** BEGIN **

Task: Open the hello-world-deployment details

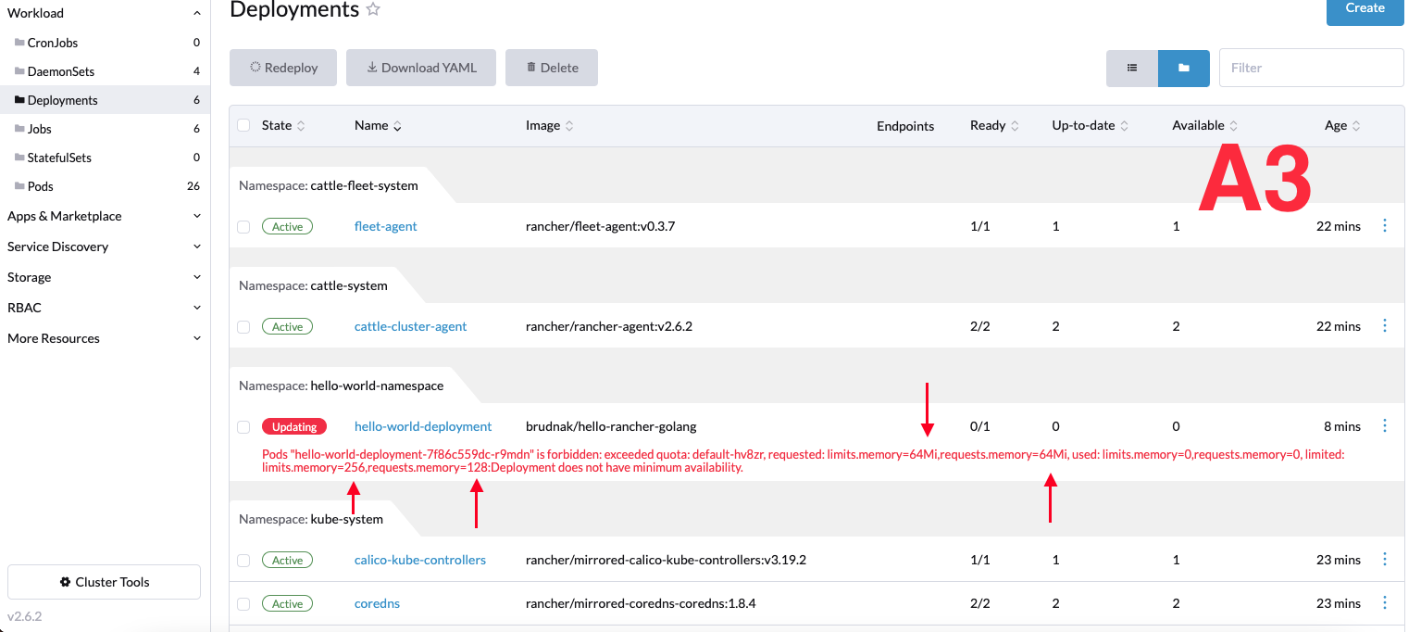Action: pos(423,425)
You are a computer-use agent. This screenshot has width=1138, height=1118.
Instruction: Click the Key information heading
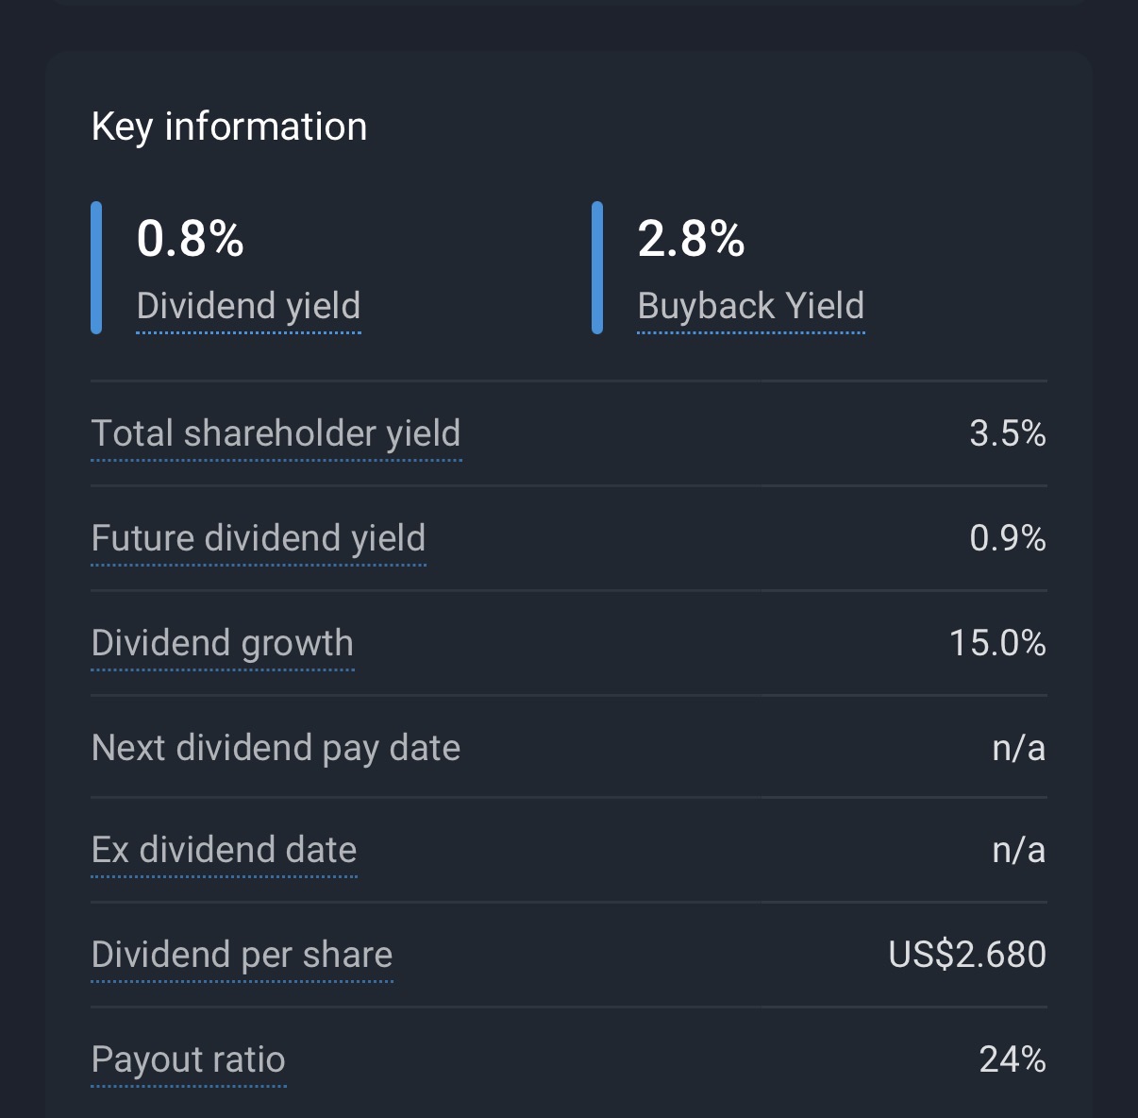click(229, 127)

** END **

Written exercise »
Rewrite the material as a JSON list of strings, one string per line and no blank lines. Start at the line that contains "You are a computer-use" and continue through the end of the material, leaving out the pictures.

Exercise output »
[
  "You are a computer-use agent. This screenshot has width=1138, height=1118.",
  "Instruction: Click the Key information heading",
  "click(229, 127)"
]